### Aim of the exercise:
Search the entries below for "group", and copy each line where it appears.

Stored data entries:
- Opening Delimiter -

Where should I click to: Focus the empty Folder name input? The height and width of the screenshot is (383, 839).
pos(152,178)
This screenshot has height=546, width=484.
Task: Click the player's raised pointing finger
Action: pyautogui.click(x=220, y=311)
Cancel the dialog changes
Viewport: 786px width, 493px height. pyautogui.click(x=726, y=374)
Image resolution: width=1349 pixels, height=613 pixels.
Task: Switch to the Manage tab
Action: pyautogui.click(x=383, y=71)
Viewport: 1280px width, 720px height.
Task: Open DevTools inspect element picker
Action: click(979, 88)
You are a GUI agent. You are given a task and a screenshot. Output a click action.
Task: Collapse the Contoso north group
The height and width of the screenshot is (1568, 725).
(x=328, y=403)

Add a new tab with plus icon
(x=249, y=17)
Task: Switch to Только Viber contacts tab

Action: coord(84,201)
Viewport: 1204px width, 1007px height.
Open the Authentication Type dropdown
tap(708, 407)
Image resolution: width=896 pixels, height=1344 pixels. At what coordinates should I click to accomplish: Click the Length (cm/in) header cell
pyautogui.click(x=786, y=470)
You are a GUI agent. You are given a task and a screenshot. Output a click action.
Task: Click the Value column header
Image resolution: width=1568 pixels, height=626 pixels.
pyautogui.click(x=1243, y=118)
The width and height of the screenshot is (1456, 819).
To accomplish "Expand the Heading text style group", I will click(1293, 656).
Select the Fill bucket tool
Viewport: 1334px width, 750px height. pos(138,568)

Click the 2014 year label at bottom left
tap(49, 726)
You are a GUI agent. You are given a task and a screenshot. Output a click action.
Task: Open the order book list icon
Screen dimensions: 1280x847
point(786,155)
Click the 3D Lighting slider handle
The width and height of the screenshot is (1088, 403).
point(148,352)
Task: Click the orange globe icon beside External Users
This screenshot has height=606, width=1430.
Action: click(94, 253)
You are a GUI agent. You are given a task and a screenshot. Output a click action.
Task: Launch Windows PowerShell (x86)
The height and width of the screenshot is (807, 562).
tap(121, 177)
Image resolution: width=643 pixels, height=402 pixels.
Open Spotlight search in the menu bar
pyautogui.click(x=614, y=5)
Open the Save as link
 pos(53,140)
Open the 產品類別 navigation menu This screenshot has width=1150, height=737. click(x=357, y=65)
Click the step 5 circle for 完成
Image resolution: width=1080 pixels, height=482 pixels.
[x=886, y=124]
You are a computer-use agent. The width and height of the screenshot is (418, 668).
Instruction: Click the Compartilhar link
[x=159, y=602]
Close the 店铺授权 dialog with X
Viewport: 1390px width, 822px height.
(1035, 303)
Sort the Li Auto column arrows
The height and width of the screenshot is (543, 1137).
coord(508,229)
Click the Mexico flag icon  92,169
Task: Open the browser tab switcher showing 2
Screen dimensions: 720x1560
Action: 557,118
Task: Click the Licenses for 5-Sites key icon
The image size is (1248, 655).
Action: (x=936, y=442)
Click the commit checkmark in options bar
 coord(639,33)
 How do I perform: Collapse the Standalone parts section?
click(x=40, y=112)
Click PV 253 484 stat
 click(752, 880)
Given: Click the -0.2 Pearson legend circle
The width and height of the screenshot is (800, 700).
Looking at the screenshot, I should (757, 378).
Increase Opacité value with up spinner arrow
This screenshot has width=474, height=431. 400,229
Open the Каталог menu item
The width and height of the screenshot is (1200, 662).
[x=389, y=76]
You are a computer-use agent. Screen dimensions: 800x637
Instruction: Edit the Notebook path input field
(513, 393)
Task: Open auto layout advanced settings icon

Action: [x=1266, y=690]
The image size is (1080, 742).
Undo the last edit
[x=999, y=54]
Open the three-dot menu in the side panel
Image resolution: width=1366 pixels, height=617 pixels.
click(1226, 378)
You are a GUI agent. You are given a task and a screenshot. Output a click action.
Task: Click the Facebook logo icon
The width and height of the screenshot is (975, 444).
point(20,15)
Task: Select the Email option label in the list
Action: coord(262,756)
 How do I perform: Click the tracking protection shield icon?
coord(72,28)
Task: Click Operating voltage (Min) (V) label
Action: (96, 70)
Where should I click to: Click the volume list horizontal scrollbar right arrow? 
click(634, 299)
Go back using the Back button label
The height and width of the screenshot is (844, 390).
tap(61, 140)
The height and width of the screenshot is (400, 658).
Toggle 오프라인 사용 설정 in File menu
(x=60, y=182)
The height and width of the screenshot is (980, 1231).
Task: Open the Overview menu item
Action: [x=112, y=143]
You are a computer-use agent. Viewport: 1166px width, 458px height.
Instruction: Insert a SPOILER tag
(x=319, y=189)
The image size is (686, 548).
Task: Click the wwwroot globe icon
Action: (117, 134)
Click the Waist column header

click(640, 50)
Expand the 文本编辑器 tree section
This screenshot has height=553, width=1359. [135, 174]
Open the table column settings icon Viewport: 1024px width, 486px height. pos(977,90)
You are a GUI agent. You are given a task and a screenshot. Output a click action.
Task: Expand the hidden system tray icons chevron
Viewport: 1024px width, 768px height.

- Closing Delimiter -

### Answer to this problem:
Task: Collapse the Contoso north group
To accomplish "Expand the Heading text style group", I will click(1293, 656).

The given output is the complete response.